About this exercise => Please, starting at the line that contains "Image resolution: width=693", reproduce every line exactly until the records run out, skipping all pictures.

** Listed records follows **

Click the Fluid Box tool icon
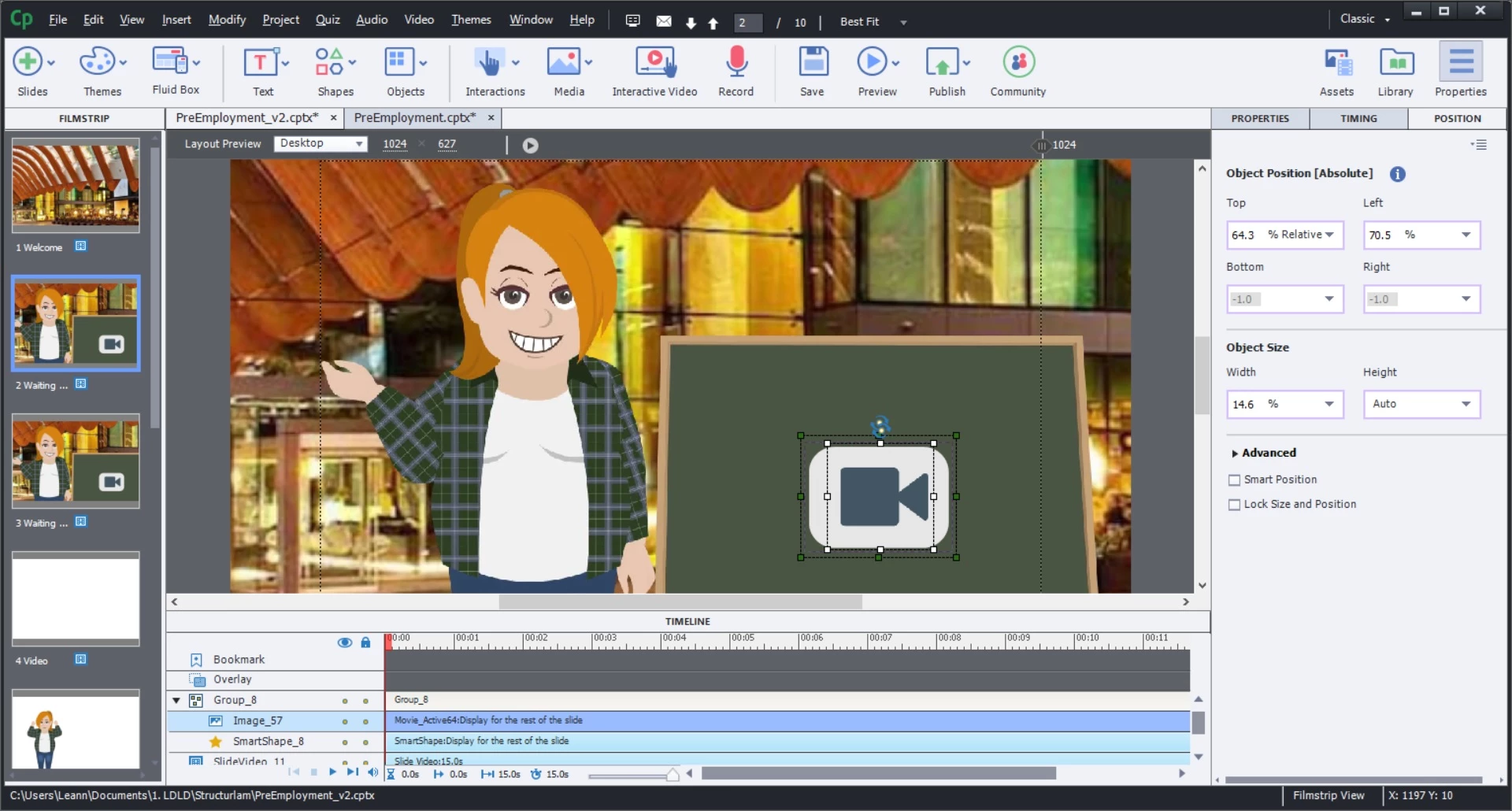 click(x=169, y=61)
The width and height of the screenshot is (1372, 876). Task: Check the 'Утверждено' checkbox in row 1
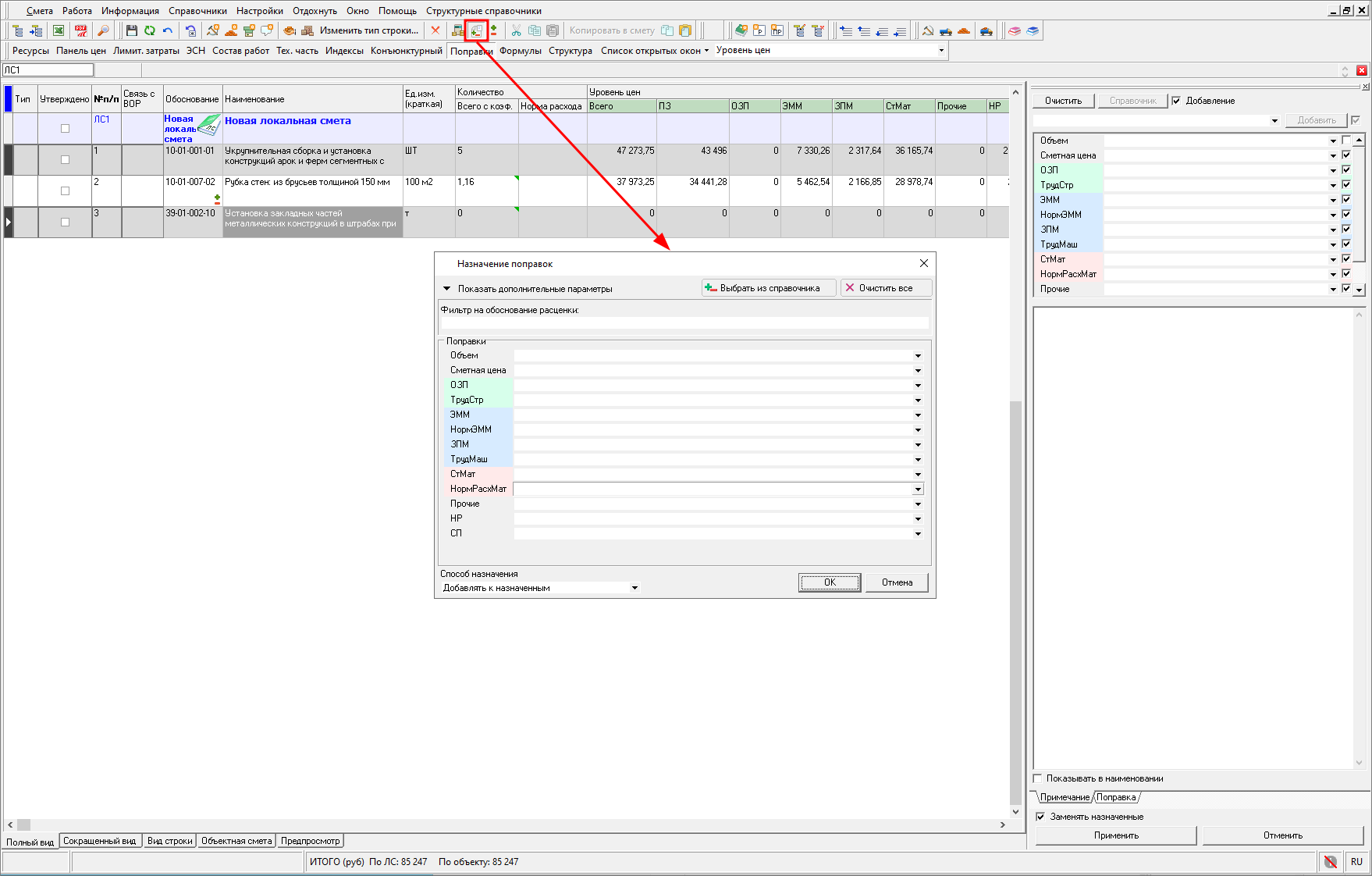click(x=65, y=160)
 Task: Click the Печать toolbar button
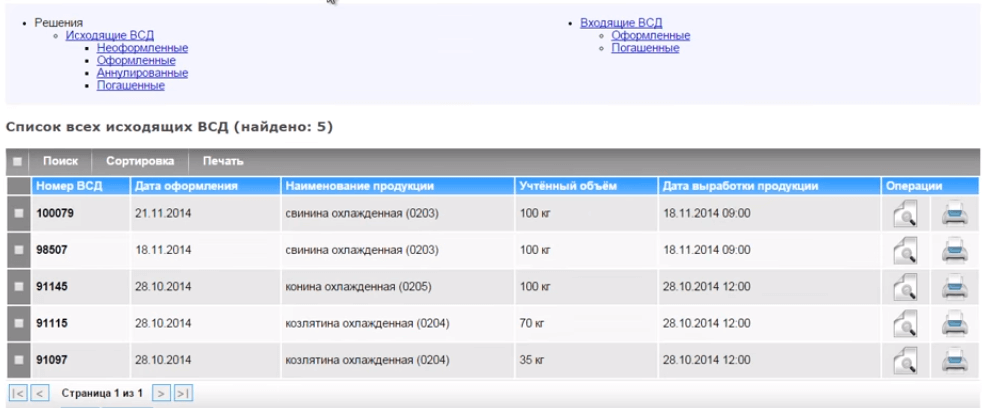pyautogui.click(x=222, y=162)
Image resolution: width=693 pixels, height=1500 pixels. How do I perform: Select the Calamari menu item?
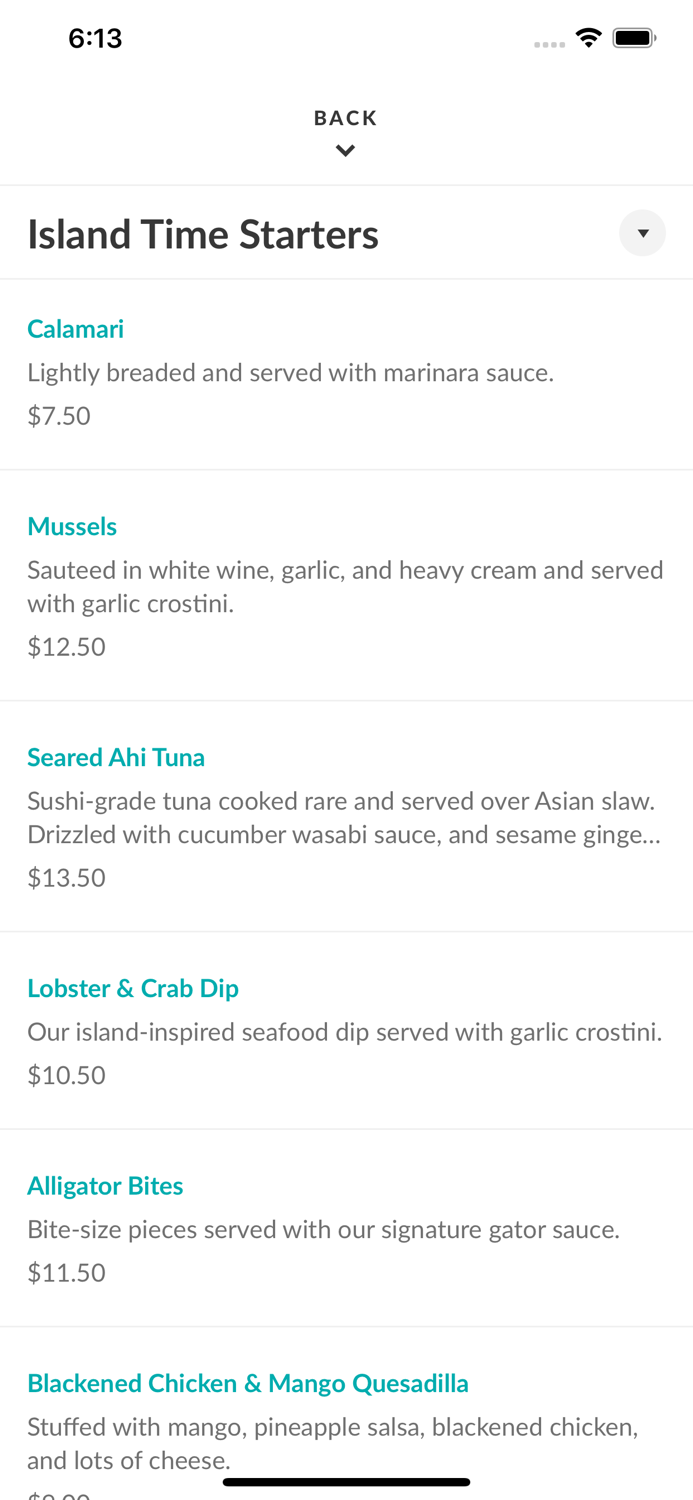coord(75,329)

** End of Listed records **

Task result =>
Image resolution: width=693 pixels, height=1500 pixels. How do I perform: Select the Calamari menu item?
coord(75,329)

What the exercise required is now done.